* Work task *
Begin at the line below that has "The height and width of the screenshot is (738, 1416)." and stop after the line that has "Given: Open the Hoppy Fingers APA keg image". Please restate only those lines, word for word.

[Extracted records]
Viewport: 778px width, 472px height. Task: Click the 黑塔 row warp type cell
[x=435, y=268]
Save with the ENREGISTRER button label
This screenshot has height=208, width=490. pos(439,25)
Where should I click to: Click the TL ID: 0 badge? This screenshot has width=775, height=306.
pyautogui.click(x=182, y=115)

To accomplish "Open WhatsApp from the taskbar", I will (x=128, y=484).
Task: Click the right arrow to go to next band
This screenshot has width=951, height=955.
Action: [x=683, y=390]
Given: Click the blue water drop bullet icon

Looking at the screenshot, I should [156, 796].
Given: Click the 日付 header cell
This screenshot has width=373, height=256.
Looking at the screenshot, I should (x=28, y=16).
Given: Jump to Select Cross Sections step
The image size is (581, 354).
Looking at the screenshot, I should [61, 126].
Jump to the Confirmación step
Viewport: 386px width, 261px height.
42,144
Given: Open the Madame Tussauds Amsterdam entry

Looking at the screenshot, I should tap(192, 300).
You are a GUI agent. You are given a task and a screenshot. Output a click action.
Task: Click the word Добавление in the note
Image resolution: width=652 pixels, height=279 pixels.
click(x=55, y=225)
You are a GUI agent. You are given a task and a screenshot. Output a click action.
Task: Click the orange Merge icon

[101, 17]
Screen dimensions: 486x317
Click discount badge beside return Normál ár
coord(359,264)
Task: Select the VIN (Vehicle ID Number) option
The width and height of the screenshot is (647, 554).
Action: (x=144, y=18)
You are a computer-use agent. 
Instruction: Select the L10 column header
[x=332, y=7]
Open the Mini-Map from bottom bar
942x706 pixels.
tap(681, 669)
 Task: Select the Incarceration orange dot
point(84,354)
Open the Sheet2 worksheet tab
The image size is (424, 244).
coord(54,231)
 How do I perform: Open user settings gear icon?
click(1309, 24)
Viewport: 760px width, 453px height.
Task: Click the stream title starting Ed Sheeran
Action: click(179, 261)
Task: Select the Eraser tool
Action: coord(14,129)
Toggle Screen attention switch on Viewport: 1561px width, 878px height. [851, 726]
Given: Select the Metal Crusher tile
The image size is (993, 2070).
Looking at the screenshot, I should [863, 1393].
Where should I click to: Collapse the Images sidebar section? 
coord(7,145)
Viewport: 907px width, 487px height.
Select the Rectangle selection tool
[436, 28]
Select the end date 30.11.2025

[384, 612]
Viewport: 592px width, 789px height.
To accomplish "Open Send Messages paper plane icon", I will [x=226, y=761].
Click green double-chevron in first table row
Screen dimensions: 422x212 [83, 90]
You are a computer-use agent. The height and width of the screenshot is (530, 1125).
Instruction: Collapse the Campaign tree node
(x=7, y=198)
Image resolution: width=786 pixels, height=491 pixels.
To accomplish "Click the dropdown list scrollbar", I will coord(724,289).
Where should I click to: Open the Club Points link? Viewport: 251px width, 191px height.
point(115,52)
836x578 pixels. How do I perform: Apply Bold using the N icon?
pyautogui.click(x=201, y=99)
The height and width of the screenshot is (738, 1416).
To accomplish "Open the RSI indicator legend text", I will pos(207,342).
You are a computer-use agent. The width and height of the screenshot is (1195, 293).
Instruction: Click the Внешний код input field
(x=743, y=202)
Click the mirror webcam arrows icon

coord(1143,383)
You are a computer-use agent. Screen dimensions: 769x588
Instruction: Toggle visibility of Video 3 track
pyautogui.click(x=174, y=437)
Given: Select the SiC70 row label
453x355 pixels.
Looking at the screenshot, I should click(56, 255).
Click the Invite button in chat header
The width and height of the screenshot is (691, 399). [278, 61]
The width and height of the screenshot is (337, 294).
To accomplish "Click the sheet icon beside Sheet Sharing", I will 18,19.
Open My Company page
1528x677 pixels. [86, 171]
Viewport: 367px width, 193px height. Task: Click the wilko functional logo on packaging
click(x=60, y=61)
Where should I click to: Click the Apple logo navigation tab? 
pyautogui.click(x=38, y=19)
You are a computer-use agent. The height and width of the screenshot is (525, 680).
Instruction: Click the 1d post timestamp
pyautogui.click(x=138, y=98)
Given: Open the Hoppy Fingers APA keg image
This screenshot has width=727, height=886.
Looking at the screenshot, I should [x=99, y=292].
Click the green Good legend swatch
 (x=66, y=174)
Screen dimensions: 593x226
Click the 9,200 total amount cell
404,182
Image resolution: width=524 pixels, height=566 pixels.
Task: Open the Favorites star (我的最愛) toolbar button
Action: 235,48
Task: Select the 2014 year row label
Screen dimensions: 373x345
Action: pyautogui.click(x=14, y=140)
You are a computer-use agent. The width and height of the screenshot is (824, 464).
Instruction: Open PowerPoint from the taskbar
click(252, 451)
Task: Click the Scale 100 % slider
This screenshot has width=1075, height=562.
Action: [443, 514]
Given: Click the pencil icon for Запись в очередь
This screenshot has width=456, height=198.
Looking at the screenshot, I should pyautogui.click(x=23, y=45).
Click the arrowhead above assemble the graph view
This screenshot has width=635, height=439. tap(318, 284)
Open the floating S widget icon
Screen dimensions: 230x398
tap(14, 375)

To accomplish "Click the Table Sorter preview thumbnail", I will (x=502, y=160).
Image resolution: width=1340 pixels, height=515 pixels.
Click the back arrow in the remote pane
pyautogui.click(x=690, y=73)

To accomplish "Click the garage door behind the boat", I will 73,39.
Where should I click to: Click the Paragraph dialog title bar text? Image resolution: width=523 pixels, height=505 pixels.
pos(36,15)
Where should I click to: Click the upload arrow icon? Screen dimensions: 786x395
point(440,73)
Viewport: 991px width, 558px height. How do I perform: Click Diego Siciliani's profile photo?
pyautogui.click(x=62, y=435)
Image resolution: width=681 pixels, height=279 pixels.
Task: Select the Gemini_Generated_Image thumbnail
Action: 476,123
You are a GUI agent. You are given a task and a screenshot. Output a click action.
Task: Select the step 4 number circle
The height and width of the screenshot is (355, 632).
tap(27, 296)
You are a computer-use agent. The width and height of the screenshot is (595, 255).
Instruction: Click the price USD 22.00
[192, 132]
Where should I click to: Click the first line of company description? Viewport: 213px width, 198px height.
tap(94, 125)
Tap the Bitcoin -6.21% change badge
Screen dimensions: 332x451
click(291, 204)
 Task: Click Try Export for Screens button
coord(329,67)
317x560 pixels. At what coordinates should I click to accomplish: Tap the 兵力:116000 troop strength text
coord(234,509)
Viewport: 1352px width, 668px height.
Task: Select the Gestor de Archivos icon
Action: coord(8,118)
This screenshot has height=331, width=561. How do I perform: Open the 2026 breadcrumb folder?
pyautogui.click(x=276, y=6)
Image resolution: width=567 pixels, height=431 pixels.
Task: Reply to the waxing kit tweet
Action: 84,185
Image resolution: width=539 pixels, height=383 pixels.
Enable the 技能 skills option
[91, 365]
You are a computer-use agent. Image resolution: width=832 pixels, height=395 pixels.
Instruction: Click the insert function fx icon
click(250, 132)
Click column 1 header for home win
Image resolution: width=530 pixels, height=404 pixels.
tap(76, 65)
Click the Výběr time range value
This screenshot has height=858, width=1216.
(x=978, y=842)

* Finished task *
The height and width of the screenshot is (738, 1416).
To accomplish "Open the RSI indicator legend text", I will pos(207,342).
You are a computer-use agent. The width and height of the screenshot is (1195, 293).
Instruction: Click the Внешний код input field
(x=743, y=202)
Click the mirror webcam arrows icon

coord(1143,383)
You are a computer-use agent. Screen dimensions: 769x588
Instruction: Toggle visibility of Video 3 track
pyautogui.click(x=174, y=437)
Given: Select the SiC70 row label
453x355 pixels.
Looking at the screenshot, I should click(56, 255).
Click the Invite button in chat header
The width and height of the screenshot is (691, 399). [278, 61]
The width and height of the screenshot is (337, 294).
To accomplish "Click the sheet icon beside Sheet Sharing", I will 18,19.
Open My Company page
1528x677 pixels. [86, 171]
Viewport: 367px width, 193px height. Task: Click the wilko functional logo on packaging
click(x=60, y=61)
Where should I click to: Click the Apple logo navigation tab? 
pyautogui.click(x=38, y=19)
You are a computer-use agent. The height and width of the screenshot is (525, 680).
Instruction: Click the 1d post timestamp
pyautogui.click(x=138, y=98)
Given: Open the Hoppy Fingers APA keg image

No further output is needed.